* _Compito assegnato_
Puoi riprodurre alla lettera, dal brano su Remoria riportato più sotto, la parte che si apre con le parole contenenti "C’è in Mattioli, come" e si chiude con "dibattito su Roma."?

* _Brano scelto_
C’è in Mattioli, come nelle borgate che racconta, “qualcosa come un orgoglio operaio esploso, una proiezione oltre l’accettabile di bisogni e desideri considerati patrimonio esclusivo di una ristrettissima cerchia di aristocratici: l’ozio al posto del lavorare duro, l’adozione di atteggiamenti moralmente sconvenienti al posto del rigoroso puritanesimo working class, le rose anziché il pane, la festa anziché il merito, il carnevale anziché la fabbrica, la racchetta da tennis al posto della fermata del bus…”.
Remoria è un libro unico e meriterebbe di restare lontano da tutto il dibattito su Roma.
È inevitabile che il classista che non ha mai considerato il bisogno aristocratico di ozio del borgataro veda come orrenda e indecorosa questa “deriva”. Perciò Mattioli, che vive da sempre a metà tra i due mondi e scrive per le riviste mainstream e conosce tutte le aspettative del centro, parla di una “sodomizzazione del creato”, via Lautréamont, vicinissima secondo lui ad avverarsi nel 1977, quando da Roma partì il movimento che, di tutti i “ragionamenti tossici” e di tutti i Muretti sparsi in città, pareva davvero un’emanazione diretta. Era la sostanziazione dell’incubo”, vista dal centro: da qui era vista come l’inizio della fine del decoro percepito, “il rovescio che prende il sopravvento, la calata dei mostri in città, la Commune rediviva, la rivoluzione del buco del culo: era il Settantasette”. Con tutte le papille gustative borghesi che ha in bocca, ma venendo da quei prestigiosi circoli di golf per siringhe di Torre Maura, Mattioli modula il racconto per costruire un nobilissimo cialtronesco horror erotico sul destino di Roma contemporanea, dove “nel cerchio assoluto del Grande Raccordo Anulare riecheggiano i girotondi sabbatici che alle fattezze dell’anello sovrapponevano quelle dell’ano, celebrando il gesto improduttivo della sodomia quale prodromo di una fecondazione artificiale i cui frutti parlano la lingua del ‘mondo basso, oscuro, plebeo’”, scrive citando un altro dei numi tutelari del libro, Luciano Parinetto, per riportare i suoi lettori – i lettori di Mattioli sono quasi tutti giovani marxisti – a un Marx più sessuale, più sconcio, visto che “l’anello-ano impone un’orizzontalità dal movimento positivamente negativo, che tutto schiaccia e tutto costringe al grado zero”, quindi in fondo nella visione mattioliana – e, be’, come dargli torto – non si può trovare parità, orizzontalità se non abbassandosi tutti.

* _Sezione dati_
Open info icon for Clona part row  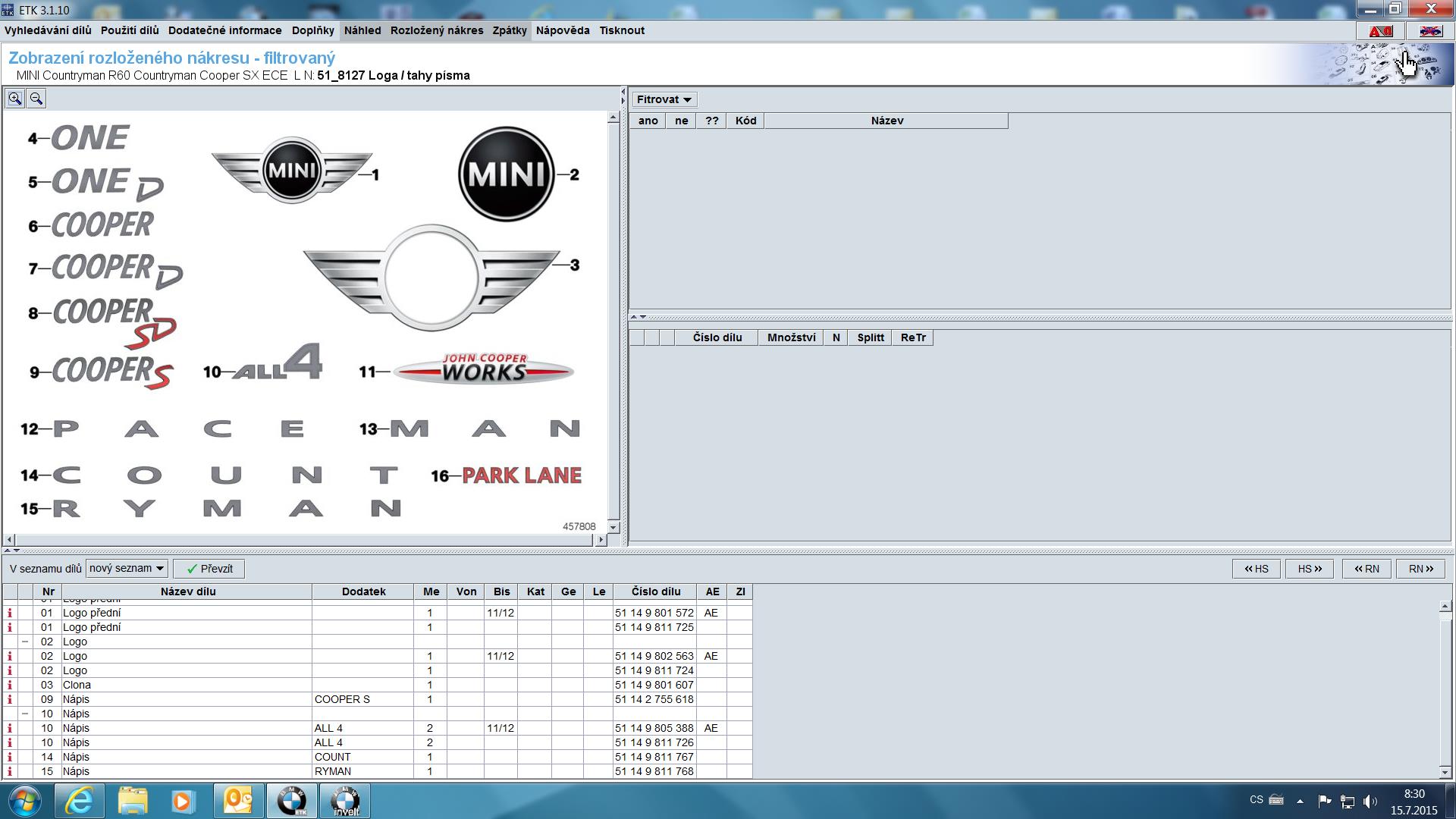point(10,685)
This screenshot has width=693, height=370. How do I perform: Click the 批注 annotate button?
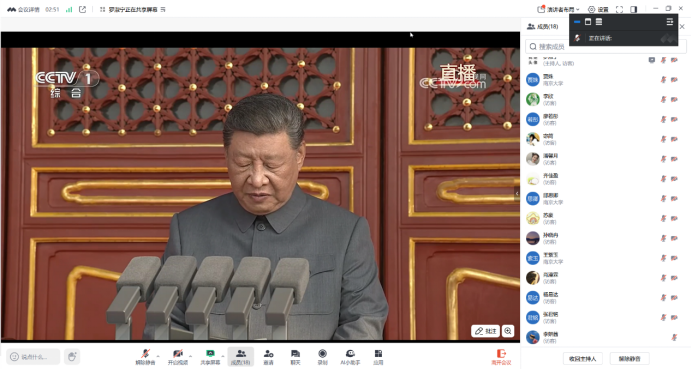pos(485,331)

* _Risposta completa_
C’è in Mattioli, come nelle borgate che racconta, “qualcosa come un orgoglio operaio esploso, una proiezione oltre l’accettabile di bisogni e desideri considerati patrimonio esclusivo di una ristrettissima cerchia di aristocratici: l’ozio al posto del lavorare duro, l’adozione di atteggiamenti moralmente sconvenienti al posto del rigoroso puritanesimo working class, le rose anziché il pane, la festa anziché il merito, il carnevale anziché la fabbrica, la racchetta da tennis al posto della fermata del bus…”.
Remoria è un libro unico e meriterebbe di restare lontano da tutto il dibattito su Roma.